About this exercise -> Rewrite the entries from the line with "Identify the location of card-text: My" to the line with "(416, 293).", replacing "Invoices" with "Bills" and keeping everything else the same. Omit the pictures from your answer.

Extracted material ->
┌──
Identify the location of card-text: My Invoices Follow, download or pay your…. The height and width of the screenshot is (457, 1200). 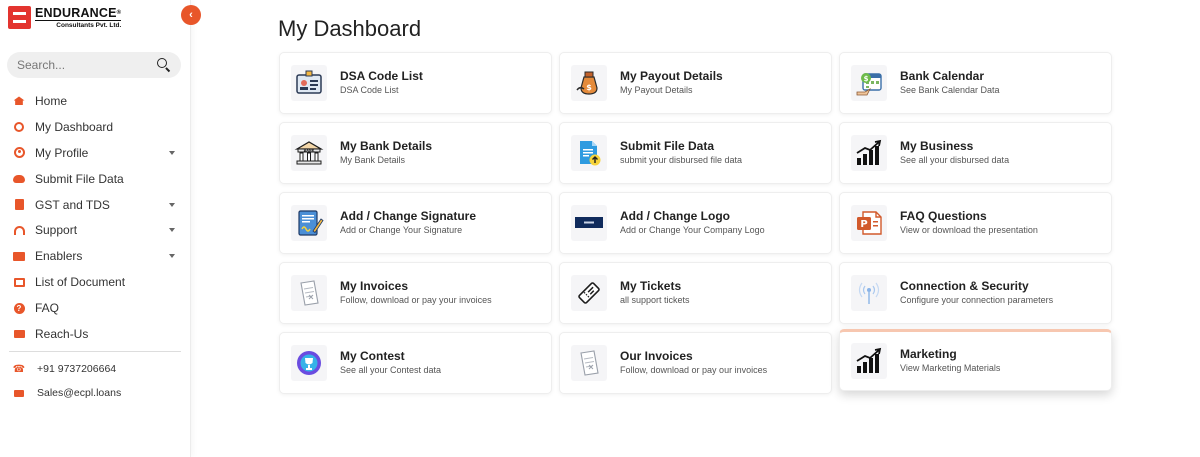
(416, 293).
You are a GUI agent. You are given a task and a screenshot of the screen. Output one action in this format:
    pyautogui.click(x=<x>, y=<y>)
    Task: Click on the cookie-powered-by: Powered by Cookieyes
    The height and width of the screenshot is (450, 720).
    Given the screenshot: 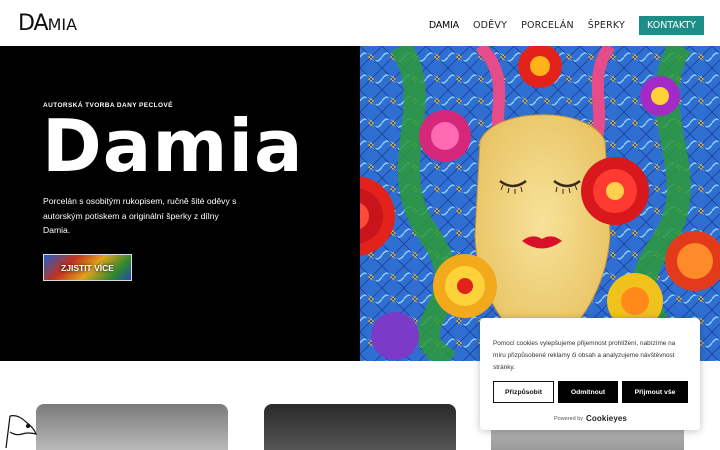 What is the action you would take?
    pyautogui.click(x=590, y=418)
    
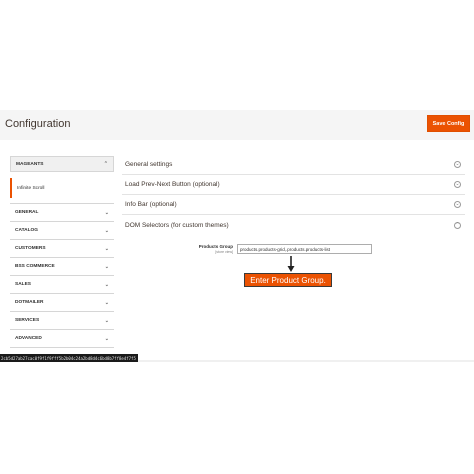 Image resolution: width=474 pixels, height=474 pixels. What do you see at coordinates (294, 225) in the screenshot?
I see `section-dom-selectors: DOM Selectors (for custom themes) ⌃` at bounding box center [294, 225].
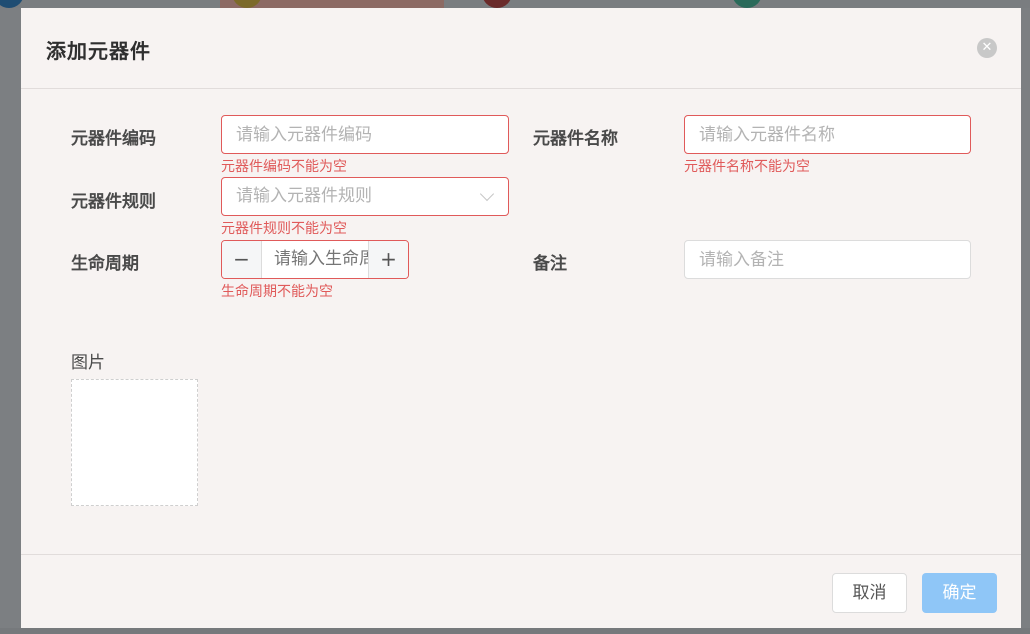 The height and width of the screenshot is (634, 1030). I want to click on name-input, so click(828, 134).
└──
┌──
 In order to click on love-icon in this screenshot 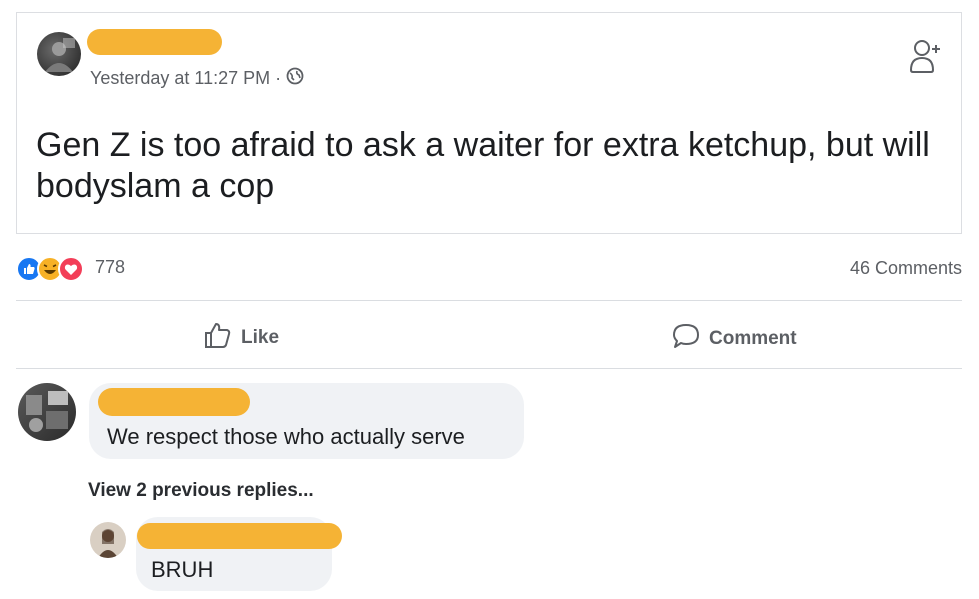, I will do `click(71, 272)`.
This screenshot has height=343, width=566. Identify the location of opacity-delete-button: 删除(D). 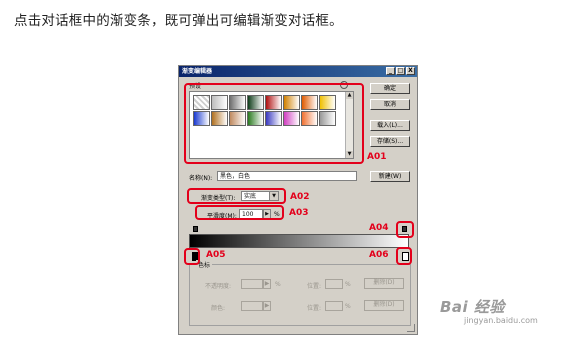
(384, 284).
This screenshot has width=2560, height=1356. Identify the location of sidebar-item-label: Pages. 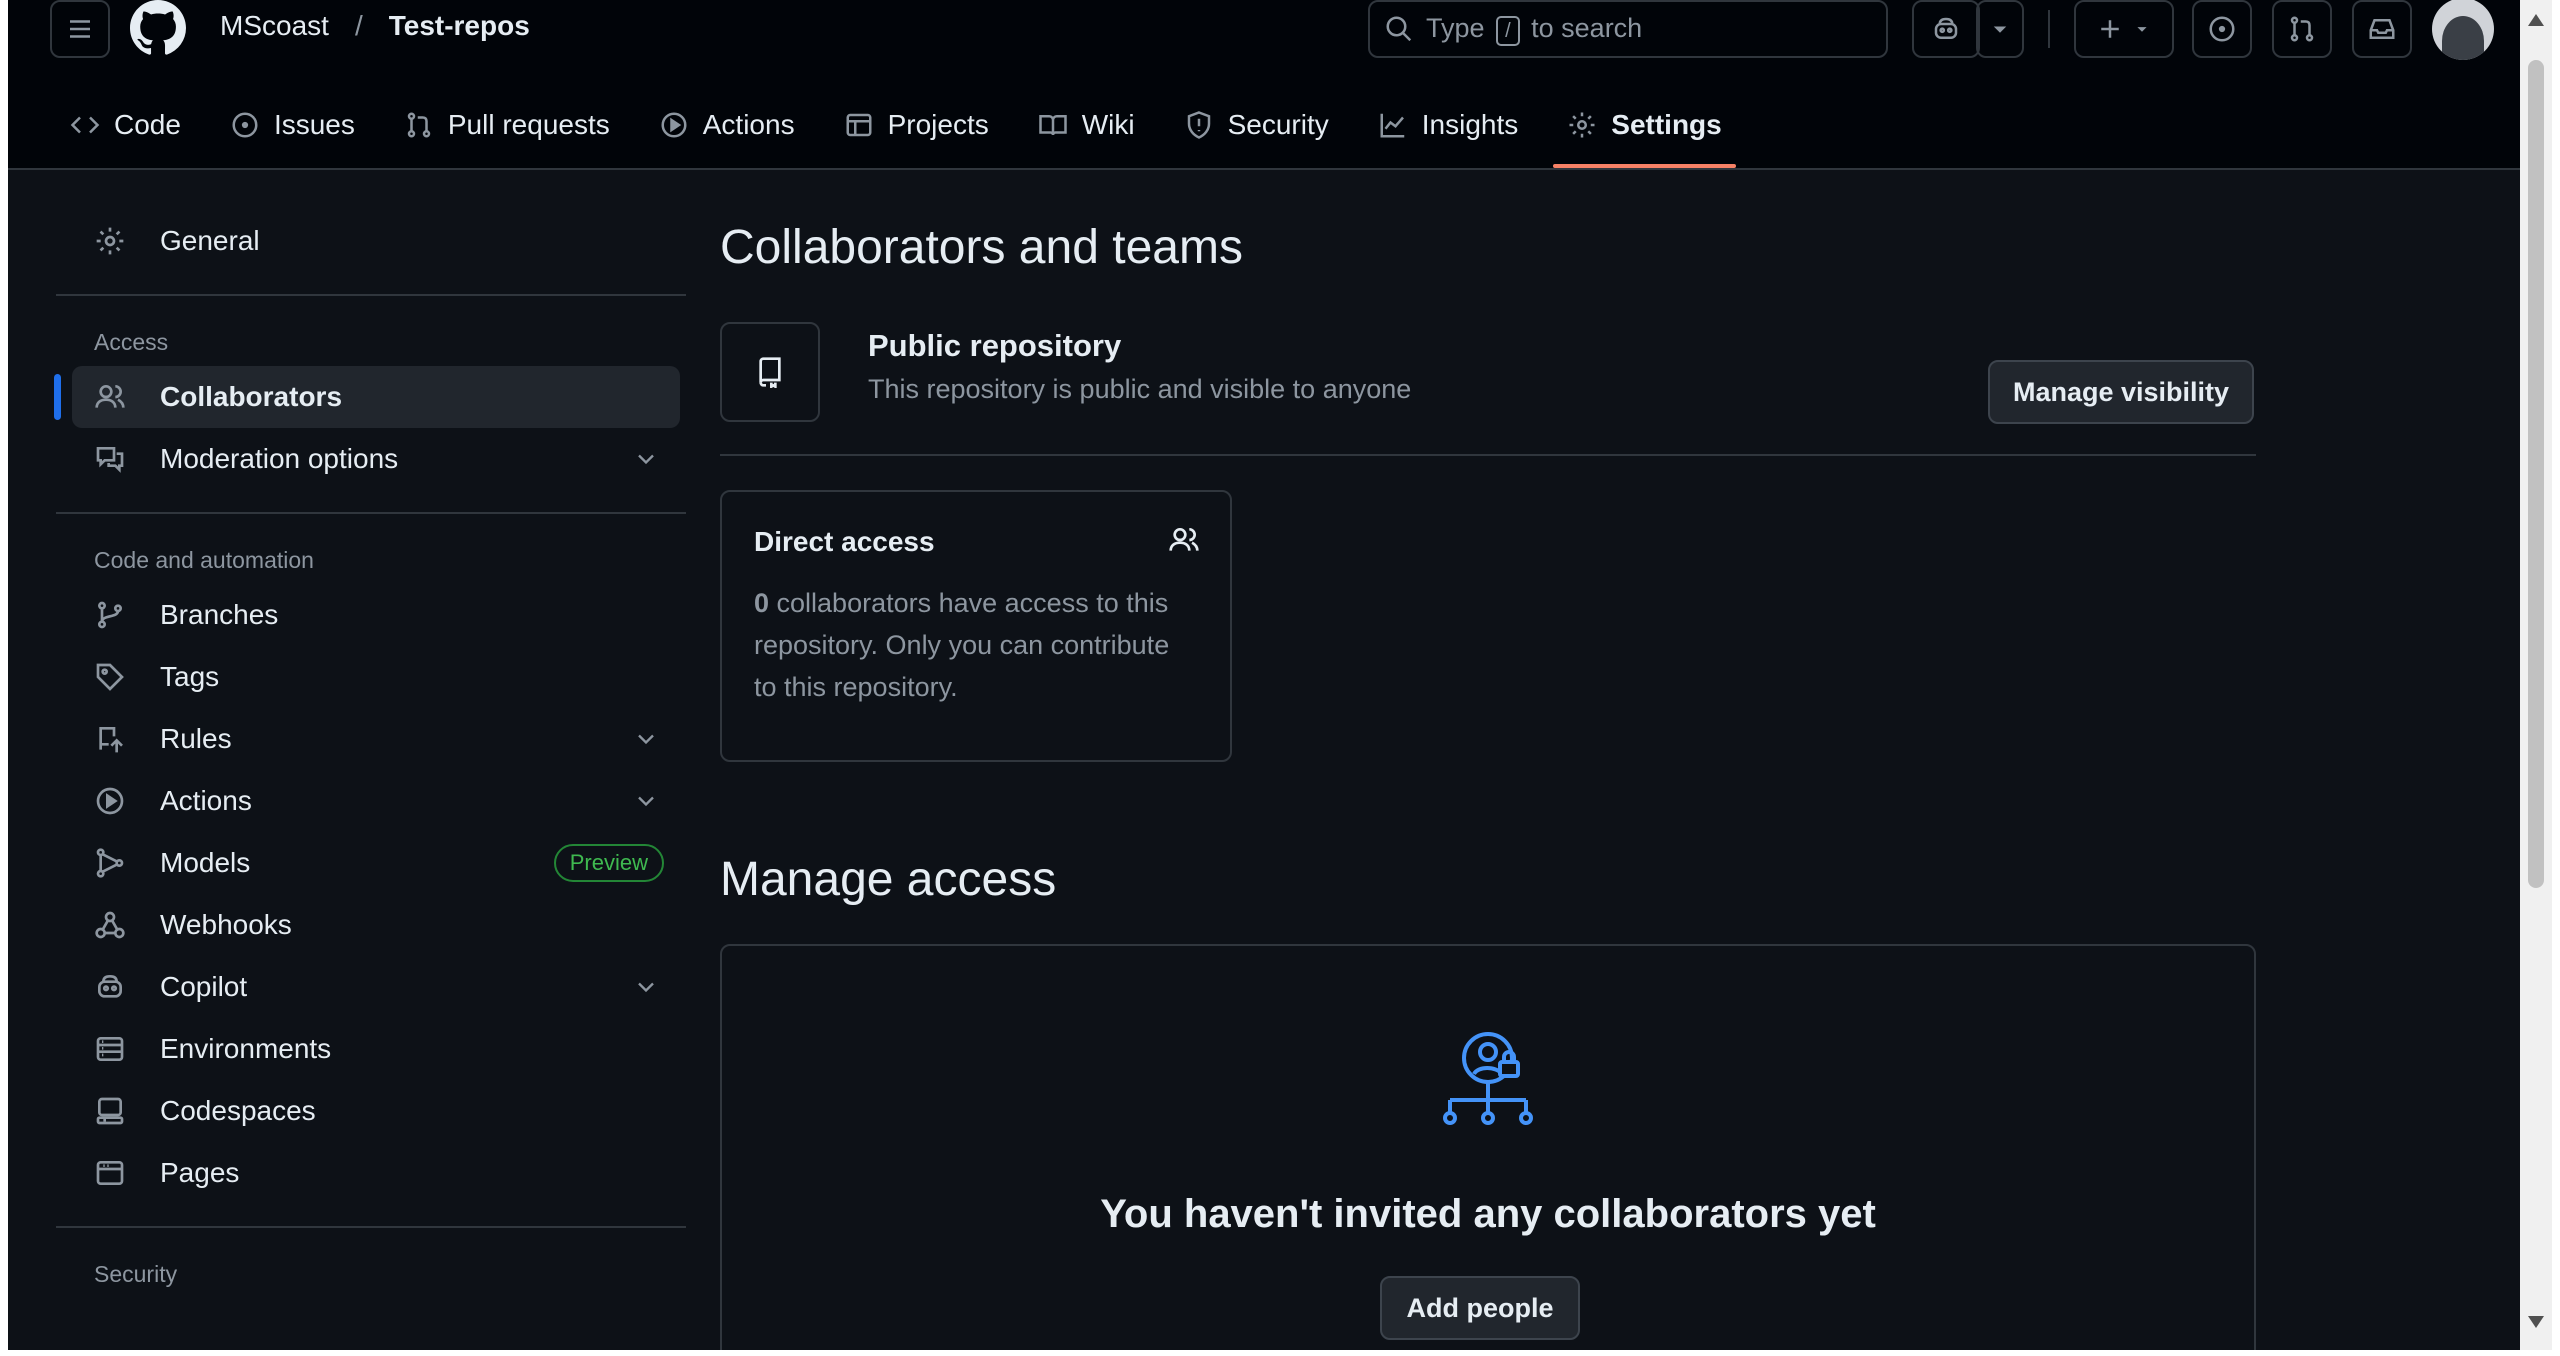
└──
Exercise solution ->
Identify the location of card-text: My Bills Follow, download or pay your…. The height and width of the screenshot is (457, 1200). 
(416, 293).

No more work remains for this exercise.